Multiclass Image Segmentation

I am working on multi-class image segmentation and currently having challenges regarding my dataset. The labels (ground truth/target) are already one-hot encoded for the two class labels but the background are not given. Firstly, is the annotation or labeling of the background necessary for the performance of the model since it will be dropped during prediction or inference?

Secondly, due to the highly imbalance nature of the dataset, suggest approaches as read on the forum is either to use weighted sampler or weighted loss function. As my preferred choice of weighted dice loss function, how will I compute the weight for each class (suggested approaches are targeted at classification task not segmentation)?

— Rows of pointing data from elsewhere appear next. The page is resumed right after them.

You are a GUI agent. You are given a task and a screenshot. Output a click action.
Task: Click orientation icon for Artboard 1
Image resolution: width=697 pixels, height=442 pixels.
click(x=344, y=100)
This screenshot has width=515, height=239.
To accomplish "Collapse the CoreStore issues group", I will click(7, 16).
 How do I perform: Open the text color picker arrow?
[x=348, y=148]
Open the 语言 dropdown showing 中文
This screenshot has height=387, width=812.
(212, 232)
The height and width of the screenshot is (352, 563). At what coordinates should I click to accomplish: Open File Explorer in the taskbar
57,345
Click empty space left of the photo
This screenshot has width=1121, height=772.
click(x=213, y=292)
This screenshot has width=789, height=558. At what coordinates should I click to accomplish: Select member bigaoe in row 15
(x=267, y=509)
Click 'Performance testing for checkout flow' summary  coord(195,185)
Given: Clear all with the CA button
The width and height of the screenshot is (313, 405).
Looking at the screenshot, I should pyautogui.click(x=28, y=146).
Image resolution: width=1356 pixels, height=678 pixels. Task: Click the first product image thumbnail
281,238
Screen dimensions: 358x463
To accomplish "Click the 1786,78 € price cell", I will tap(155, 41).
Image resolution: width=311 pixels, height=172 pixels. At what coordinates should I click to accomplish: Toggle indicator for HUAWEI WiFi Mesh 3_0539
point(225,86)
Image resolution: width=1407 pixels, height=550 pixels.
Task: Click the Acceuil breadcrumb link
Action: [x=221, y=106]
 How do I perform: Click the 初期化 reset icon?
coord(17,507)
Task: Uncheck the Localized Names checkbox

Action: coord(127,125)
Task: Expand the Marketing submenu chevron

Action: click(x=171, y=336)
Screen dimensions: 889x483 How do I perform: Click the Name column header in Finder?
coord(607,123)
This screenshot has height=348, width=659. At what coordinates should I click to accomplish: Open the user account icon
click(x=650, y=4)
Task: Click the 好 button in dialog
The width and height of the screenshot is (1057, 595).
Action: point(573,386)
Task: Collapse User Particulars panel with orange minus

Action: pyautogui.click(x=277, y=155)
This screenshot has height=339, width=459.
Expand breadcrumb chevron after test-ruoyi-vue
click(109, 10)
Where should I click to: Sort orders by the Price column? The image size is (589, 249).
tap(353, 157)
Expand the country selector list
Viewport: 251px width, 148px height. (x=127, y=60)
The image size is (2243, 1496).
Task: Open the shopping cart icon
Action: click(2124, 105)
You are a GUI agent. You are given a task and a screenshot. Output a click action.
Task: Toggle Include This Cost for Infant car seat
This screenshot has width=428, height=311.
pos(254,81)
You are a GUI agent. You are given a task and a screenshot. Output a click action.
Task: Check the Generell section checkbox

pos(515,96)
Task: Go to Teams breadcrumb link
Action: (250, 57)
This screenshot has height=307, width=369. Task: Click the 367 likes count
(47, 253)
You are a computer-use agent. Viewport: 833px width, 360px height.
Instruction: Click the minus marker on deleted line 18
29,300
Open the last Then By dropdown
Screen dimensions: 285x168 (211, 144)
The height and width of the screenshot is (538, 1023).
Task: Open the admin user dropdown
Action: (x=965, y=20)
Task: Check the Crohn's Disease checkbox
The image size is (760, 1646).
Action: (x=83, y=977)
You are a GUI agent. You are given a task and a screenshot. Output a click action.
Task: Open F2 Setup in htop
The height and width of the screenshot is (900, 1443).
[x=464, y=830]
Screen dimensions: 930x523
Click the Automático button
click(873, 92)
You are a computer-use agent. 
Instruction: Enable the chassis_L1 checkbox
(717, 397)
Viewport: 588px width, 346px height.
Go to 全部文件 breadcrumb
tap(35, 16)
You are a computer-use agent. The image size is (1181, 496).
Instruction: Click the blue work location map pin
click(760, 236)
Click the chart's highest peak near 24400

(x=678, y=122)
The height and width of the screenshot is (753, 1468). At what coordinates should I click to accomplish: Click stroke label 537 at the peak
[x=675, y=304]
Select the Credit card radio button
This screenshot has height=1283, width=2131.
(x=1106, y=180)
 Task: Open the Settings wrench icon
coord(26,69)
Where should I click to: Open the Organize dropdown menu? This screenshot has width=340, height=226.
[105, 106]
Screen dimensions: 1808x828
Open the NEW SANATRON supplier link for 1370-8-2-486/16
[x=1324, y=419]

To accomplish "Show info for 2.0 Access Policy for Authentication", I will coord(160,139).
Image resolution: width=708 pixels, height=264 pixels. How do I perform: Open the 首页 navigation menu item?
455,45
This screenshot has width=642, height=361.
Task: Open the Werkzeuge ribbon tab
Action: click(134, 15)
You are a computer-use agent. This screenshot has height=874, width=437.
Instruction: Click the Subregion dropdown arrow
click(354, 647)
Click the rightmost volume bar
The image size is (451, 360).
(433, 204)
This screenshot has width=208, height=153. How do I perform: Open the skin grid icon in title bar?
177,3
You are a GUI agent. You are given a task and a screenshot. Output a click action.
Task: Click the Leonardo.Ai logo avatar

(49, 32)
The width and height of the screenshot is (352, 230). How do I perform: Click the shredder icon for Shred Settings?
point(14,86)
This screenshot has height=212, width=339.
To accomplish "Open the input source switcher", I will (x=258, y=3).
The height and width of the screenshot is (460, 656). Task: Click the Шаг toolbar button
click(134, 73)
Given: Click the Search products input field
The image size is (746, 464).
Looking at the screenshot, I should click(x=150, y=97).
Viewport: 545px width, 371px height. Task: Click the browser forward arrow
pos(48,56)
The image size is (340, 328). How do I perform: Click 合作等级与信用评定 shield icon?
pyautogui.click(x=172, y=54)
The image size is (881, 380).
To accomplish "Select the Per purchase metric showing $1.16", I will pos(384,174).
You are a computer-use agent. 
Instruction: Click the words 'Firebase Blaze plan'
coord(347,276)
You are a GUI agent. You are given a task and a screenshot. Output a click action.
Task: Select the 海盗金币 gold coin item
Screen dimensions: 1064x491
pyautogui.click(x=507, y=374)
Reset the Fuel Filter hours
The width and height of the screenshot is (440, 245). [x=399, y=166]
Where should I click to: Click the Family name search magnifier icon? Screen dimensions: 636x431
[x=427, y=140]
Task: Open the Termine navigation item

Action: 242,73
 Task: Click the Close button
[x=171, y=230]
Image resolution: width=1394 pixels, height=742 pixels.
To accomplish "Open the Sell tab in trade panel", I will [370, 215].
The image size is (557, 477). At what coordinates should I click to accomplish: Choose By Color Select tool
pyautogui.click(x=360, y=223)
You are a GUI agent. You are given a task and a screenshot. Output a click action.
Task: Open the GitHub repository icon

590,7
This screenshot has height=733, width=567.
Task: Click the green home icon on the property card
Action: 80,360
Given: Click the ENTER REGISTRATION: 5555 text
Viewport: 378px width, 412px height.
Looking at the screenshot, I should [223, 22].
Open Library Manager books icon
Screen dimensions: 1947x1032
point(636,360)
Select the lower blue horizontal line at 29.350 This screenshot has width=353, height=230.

Finally, what is the significance of a combine loss function i.e dice loss and cross-entropy loss function?

I appreciate your explanations and suggestions in advance.

The background class would be necessary, if your model is supposed to predict the class of each pixel.
During training you could ignore the background class pixels, but then your model won’t be able to predict the background during evaluation and the predicted segmentation would contain only the two valid classes.

I’m unsure if weighted sampling would work nicely for segmentation use cases, since each sample would most likely contain more than a single class. Drawing a particular sample would thus increase the class count of multiple classes and you would end up with the limitations for a multi-label classification use case.

Both losses will be used to calculate the gradients and each parameter will accumulate the gradient from them.

1 Like

Thanks @ptrblck for the explanation.

As per reporting the model performance both at training and validation phase, the background class is not needed. However, I am of the idea that it might help when trying to visualized the prediction of the model.

Moreso, in computing the background, I stacked the annotated (masked) label of the given classes and consider its complement i.e having 1’s for 0’s of stacked label and vice versa with little attention paid to overlapping pixel region.

I appreciate your clear explanation. In this case, how will one handling class imbalance in segmentation cases - in particular get the class weights for each class rather than using robust network like HighResNet as someone suggested in one of the forum?

You could use a weighted loss e.g. by using an unreduced loss (reduction='none'), multiplying each loss “pixel” by the class weight, reducing it, and finally calling backward().
I’m sure there are other valid approaches. E.g. is focal loss only used in detection models or could it also be used for segmentation use cases?

1 Like

Thanks for the explanation.